The situation changed in 2020 when decentralized finance solutions were introduced and grew popular. Decentralized finance allows financial products to be made available on blockchain networks. As such, they are accessible to everyone without the need for intermediaries like banks. NFTs were revamped by decentralized finance developers, who began to find new uses for what was once considered a novelty.
Advantages and Disadvantages of NFTs
NFTs have an edge over real-world collectibles since users can use the blockchain to verify their authenticity or trace them back to their original creators.
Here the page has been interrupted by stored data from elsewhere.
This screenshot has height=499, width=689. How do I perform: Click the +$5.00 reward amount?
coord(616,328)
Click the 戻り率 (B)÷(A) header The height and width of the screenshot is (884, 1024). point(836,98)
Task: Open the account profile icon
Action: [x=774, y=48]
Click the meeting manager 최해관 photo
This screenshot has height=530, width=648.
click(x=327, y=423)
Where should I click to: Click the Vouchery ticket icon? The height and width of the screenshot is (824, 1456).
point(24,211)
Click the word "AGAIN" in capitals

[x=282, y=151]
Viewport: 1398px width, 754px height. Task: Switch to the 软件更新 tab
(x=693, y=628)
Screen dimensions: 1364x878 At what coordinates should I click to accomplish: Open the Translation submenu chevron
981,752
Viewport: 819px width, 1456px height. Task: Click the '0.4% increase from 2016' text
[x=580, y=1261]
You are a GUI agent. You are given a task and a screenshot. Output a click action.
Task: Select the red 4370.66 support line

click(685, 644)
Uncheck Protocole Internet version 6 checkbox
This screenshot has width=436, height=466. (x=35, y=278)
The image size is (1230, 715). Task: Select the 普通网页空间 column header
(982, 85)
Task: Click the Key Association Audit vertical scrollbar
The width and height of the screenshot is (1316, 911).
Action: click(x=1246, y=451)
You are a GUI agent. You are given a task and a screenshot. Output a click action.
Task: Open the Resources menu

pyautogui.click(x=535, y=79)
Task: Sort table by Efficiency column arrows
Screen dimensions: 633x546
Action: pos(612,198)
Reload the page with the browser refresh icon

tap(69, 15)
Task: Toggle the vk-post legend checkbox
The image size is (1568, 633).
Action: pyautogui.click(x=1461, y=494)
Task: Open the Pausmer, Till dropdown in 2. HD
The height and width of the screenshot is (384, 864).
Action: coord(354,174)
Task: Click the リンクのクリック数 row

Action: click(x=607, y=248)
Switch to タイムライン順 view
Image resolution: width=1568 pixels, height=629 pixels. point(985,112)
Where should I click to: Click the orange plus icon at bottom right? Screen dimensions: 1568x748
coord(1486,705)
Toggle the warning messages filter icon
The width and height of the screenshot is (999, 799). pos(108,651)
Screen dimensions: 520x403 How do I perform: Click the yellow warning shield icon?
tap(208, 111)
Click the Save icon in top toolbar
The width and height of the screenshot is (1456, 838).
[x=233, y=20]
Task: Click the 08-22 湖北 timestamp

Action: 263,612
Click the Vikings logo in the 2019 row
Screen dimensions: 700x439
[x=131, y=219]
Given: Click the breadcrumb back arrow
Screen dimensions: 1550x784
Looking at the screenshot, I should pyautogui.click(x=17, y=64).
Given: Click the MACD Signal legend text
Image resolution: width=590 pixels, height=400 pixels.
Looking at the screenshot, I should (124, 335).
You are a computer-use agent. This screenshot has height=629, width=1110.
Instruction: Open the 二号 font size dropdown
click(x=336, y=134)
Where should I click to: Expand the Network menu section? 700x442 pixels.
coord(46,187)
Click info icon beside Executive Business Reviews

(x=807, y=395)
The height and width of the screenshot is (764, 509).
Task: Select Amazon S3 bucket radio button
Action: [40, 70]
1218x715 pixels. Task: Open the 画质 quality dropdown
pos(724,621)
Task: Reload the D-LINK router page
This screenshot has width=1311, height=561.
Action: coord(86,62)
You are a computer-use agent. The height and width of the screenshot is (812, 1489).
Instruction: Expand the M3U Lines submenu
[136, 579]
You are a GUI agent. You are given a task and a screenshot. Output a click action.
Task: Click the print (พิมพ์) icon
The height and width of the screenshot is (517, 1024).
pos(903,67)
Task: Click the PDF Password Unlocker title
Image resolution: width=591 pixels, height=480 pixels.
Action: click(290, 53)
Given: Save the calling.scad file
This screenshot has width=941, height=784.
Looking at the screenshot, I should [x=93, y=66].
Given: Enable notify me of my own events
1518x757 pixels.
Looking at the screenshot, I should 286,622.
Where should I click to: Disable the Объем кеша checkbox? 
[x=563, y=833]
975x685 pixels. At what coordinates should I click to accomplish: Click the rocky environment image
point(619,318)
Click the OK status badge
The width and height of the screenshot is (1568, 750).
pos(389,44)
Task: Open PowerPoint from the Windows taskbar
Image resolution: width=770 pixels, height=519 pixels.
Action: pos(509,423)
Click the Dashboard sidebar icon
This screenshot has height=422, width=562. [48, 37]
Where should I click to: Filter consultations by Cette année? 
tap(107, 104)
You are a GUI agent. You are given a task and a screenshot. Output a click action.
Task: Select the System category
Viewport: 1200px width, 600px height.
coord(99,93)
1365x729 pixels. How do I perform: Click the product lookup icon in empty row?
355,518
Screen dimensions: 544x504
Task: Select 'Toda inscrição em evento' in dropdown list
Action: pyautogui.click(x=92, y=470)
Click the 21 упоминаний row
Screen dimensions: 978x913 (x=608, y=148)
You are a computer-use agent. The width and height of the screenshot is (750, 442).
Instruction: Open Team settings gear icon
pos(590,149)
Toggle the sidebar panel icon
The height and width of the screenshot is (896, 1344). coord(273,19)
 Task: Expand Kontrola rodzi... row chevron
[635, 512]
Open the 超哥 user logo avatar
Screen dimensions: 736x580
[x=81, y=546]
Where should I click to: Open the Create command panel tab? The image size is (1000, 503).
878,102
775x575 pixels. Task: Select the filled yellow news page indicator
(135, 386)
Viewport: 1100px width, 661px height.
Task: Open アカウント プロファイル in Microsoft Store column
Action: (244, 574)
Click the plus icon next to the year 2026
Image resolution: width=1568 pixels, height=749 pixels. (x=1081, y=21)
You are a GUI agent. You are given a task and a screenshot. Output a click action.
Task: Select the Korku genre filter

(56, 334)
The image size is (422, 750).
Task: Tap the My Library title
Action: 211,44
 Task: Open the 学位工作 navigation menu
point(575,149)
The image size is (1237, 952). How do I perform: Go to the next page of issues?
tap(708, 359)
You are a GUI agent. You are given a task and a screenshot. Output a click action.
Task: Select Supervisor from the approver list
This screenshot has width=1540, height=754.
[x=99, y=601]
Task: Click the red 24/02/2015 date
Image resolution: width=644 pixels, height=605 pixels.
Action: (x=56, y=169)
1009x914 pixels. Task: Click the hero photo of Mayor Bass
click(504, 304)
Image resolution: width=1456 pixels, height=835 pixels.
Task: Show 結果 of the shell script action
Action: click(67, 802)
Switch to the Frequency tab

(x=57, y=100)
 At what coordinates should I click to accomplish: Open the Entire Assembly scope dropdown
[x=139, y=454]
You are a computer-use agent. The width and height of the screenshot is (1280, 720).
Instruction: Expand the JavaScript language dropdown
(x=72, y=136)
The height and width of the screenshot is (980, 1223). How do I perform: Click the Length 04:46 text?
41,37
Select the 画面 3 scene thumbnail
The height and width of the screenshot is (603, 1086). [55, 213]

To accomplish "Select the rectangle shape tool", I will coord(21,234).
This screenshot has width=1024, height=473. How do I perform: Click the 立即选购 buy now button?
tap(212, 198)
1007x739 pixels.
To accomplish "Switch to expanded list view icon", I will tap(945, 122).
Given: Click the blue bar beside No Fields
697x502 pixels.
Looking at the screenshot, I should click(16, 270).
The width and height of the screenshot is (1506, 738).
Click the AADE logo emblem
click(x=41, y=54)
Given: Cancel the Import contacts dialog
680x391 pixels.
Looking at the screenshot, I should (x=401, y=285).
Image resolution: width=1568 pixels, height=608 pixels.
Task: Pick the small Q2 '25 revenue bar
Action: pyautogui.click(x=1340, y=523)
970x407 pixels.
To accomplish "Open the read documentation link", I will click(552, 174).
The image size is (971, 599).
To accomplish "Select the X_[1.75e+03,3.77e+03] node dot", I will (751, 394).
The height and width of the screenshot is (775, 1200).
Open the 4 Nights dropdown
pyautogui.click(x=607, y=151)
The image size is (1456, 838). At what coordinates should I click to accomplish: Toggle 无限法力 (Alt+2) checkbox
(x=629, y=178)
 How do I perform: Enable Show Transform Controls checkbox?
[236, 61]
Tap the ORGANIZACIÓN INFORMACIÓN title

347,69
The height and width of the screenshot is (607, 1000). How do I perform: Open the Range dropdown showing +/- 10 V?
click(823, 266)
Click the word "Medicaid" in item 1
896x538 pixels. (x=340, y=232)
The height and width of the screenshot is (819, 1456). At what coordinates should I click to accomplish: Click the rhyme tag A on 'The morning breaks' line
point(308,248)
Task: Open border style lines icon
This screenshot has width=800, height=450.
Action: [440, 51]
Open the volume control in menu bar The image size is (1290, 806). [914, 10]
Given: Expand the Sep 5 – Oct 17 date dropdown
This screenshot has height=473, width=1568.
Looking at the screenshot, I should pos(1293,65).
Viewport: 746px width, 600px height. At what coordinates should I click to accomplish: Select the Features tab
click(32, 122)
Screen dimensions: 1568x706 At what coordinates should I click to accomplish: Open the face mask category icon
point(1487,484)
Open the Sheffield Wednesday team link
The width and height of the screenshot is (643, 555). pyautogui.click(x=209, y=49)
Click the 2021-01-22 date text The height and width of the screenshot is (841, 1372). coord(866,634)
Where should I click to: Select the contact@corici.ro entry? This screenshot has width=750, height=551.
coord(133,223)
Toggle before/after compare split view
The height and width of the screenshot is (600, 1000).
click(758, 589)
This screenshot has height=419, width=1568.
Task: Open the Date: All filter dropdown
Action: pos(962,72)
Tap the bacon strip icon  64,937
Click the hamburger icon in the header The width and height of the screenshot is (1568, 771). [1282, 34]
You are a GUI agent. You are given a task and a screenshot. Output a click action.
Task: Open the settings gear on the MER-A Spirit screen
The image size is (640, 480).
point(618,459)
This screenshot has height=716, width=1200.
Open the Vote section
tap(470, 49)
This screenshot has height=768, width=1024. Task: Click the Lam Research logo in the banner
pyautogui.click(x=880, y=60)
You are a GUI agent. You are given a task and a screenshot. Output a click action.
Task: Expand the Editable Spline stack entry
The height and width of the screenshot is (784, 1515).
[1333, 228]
The presence of the NFT marketplace allows these assets to be sold in a decentralized manner and without a third party, lowering costs for investors. Since buyers have immutable access to the assets, these tokens enable real ownership. The issuer would also not be able to revoke this ownership in the future for any reason.
However, the decentralized networks on which developers build NFTs are not user-friendly. This is a critical barrier to mass adoption since most of the targeted audience for these products knows little to nothing about blockchain. NFTs, unlike bitcoins and other currencies, are not divisible. Although this trait is desirable to collectors, it does not support inclusion and sometimes inflates assets’ prices. The future of NFT collectibles is dependent on the next generation valuing these products and being willing to pay more for them. Investing in an NFT may be a speculative and risky investment unless the collector has a personal connection to the item.
The Future of NFTs
A groundbreaking moment in the history of NFTs happened when Jack Dorsey, founder of Twitter, sold the NFT of his first tweet for $2.9 million. Seeing that there is money to be made with NFTs, celebrities like Lil Pump, Lindsay Lohan and Paris Hilton started selling their own NFTs. The U.S. American rock band Kings of Leon raised about $2 million by selling their latest album as an NFT. The introduction of NFTs into the mainstream demonstrates the value NFTs can bring to fans, creators and artists alike. Many reputed companies like NBA, Top Shot and Sorare are now launching their own licensed NFT projects to trade virtual baseball and football cards.
NFTs are getting more advanced and complex. Currently, many companies are working on utilizing NFTs to create blockchain-based video games, which could make them even more popular. Unlike the initial coin offering, or ICO, craze of 2018, the NFT phenomenon is built on unique technological fundamentals. Maybe owning an NFT project will become as common as owning a website in the future.
The future of NFTs is bright, promising to create a sustainable sector in the cryptocurrency market just like decentralized finance. With greater accessibility and lower transaction costs, NFTs will eventually reach a better product-market fit. Even if there is a bubble in the NFT art scene, inflated by many celebrities, that may not be inherently bad.
The hype is creating interest in NFTs, which will lead to greater education and knowledge about this aspect of finance. With a greater understanding of what an NFT is and the possibilities they can create, such as royalties for their original creators, there is likely to be greater adoption. This will create more opportunities for value across a range of NFT assets.